Tak paham juga aku, mereka sedang merayakan apa. New Yearj? Aku tak punya jelas diantara bilik suara-suara yang menggaung serak. Sejarah kelam 2012 atau mimpi hampa absurd 2013? Kedua-duanya tak punya makna. Adalah aneh merayakan kekelaman dan kelabu hidup yang lalu, kecuali mereka yang ingin menguburnya dengan ekstasi sesaat, seperti pesta atau bercinta dimalam gelap, setelahnya hampa. Ataukah memang absurditas itu mesti disambut dengan bebunyian dan percik kembang api? Di dalamnya kita dapati mimpi yang mungkin paling nyata.

Sunyi apa yang mengincar dan mengendap pada sela – sela rerumputan, aku tak tahu. Aku pulang saja, meninggalkan bingar yang menenggelamkan bathinku. Tak ada jelas yang aku pungut dari beberapa rentetan peristiwa sedetik lalu.
Ahh…
Aku memilih menjauh. Mencari sepi yang paling sunyi. diantara rak-rak buku yang berdebu, di kamarku yang pengap dan gelap, disudut-sudut tempat tidur berdebu, memeluk lutut dan merunduk diam.

Aku ini sunyi, aku ini diam, dan juga mungkin kelam yang benci akan silau.

Malam ini, engkau mesti menguras habis suara dan cintamu, jangan kamu simpan, karena malam ini adalah terakhir dipenghujung tahun yang menyimpan semburat luka yang menganga. Dan segalanya pecah saja pada deru ribuan letupan.

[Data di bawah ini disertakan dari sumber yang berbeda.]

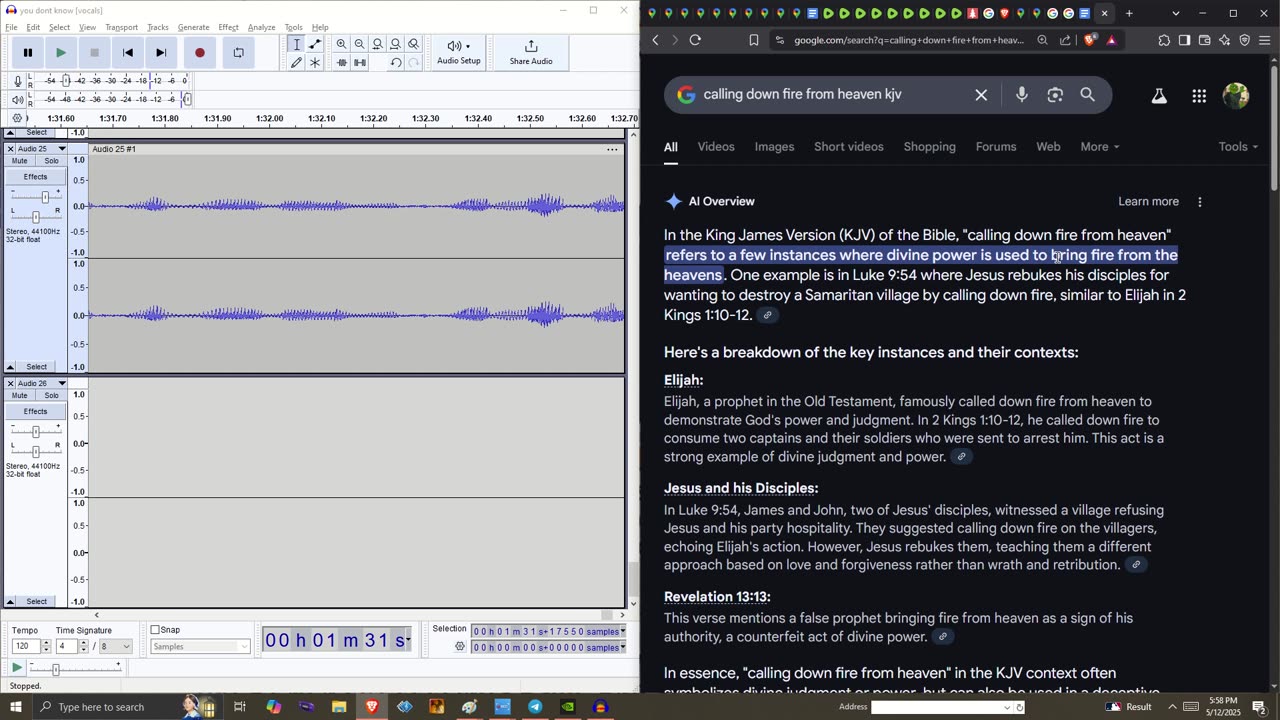The height and width of the screenshot is (720, 1280).
Task: Solo the Audio 26 track
Action: pyautogui.click(x=51, y=396)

Tahun baru, identik dengan pesta, seperti sekarang. Segala adalah seperti harapan yang menyimpan kebaruan, serupa hidup kembali. Tapi mungkin tidak bagiku. Jiwaku masih yang lama, masih yang penuh dengan lebam hitam ; luka. Maka, apa yang mesti aku rayakan?
Pada  detik pergantian tahun ini, aku bergumul dengan ambiguitas diri yang meradang…


[ Rumah Asal, 31 Desember 2012 ]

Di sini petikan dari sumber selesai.